Veteran screenwriter Anjum Rajabali at Gujarat Lit Fest 2016 | Commons
Veteran screenwriter Anjum Rajabali at Gujarat Lit Fest 2016 | Commons

Today, the veteran is known for cult classics such as Droh Kaal (1994), Ghulam (1998), Rajneeti (2010), and Aarakshan (2011).

When he started his career in the 1990s, scripts “weren’t being written as such.”

“The director or producer called you and scripts were written on the go. A system would be constructed, dialogues would be written but there was no clear case of an entire written script being available,” he says.

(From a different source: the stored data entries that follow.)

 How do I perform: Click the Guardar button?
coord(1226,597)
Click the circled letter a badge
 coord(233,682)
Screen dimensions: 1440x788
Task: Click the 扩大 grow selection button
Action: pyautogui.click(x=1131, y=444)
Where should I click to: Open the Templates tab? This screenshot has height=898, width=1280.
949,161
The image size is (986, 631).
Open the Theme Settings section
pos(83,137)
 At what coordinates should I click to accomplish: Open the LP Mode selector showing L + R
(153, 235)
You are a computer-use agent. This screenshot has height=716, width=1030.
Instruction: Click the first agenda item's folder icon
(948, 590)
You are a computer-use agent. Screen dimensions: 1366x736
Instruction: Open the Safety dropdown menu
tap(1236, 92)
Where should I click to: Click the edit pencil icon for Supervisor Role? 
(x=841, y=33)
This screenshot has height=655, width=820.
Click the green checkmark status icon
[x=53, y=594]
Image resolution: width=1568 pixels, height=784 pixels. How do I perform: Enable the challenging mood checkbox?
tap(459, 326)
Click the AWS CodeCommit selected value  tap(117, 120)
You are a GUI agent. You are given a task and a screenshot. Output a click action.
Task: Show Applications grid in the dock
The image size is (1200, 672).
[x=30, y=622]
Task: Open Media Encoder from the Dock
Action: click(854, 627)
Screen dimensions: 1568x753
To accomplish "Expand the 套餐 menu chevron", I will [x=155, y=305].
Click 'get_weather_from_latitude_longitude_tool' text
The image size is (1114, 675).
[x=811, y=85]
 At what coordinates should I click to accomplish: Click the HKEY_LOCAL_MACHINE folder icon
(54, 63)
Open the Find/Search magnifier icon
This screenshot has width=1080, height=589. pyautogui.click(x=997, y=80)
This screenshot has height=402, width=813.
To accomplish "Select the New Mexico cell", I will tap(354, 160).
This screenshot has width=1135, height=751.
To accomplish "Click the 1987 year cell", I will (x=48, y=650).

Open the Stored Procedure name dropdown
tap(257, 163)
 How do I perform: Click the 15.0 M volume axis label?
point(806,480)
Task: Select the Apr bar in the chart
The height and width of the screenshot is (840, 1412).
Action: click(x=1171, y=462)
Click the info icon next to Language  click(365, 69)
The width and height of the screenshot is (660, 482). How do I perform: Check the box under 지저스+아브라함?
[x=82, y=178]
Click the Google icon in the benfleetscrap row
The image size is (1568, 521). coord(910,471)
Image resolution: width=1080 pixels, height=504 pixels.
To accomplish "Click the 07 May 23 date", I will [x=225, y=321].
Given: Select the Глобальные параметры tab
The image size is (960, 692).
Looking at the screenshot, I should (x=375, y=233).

There is a lot that Rajabali deserves credit for, but his biggest area of impact has been in revamping the ‘pitch process,’ and of course, forming the educational committee at the Screenwriters Association (SWA), which mentors budding writers through the flagship SWA Script Lab in Mumbai.

In old Bollywood, scripts were a secondary issue and films would be greenlighted just based on ideas, says Rajabali.

Only in recent years has it morphed into a sophisticated process where a pitch is formed after a script has been written. It now acts like a filter, a trailer that gets the producer to read a script. A well-rounded pitch only serves as a tool to cut the clutter and the competition.

Most writers graduating from these courses are as ‘pitch-ready’ as they come, and the industry is ever-ready to lap them up.


Also read: Cinema wronged domestic workers — Hum Aapke Hain Koun to Kal Ho Naa Ho. The script’s changing


Sky is the limit

Producers and writers have a symbiotic relationship now, and there is new-found and ready respect.

These courses and workshops allow leading talent management agencies like Tulsea and the Collective Artists Network to scout budding writers and present them to the film fraternity. It gives them “access to a pool of talented writers and proper, professionally written samples” that are hard to find otherwise, says Radhika Gopal, a representative from Tulsea.

“We have found some incredible talent from the AIB first draft programme, which Satyanshu Singh is mentoring. He is also a talent we represent and has been with us for several years. Apart from that (we find writers at) Whistling Woods, FTII and the Satyajit Ray Institute. Even screenwriting labs like Cinestaan and SWA competitions help introduce us to new writers,” adds Gopal, whose organisation handpicked roughly 10 screenwriters from different courses over the last six months.

It is not only marketing agencies looking for an influx of fresh talent. Even OTT giants are supporting emerging voices. For instance, Netflix joined hands with the National Film Development Corporation (NFDC) to provide impetus to 100 talented female screenwriters in India. Interestingly, NFDC has developed the curriculum for this virtual screenwriting programme in partnership with Netflix.

“I had a very basic idea; I had a story but didn’t know how to write it professionally,” says Arneja. His story deals with “teenagers struggling to find the purpose of their existence”. The idea evolved into an eight-episode web series, which he eventually pitched to Hotstar. While it is all still in the works, Arneja is happy that he got the chance to “live his dream.”

Novelist Devendra Prabhudesai, known for his biographies on cricketing legends such as Sachin Tendulkar and Sunil Gavaskar, is also “excited” to be working on an undisclosed OTT project.  From Anupam Kher’s ‘Actor Prepares’ to SWA to Whistling Woods International, Prabhudesai spent years perfecting his craft before moving to web screenwriting.

“The sky’s the limit (with OTT), and it will only get better from here,” he says.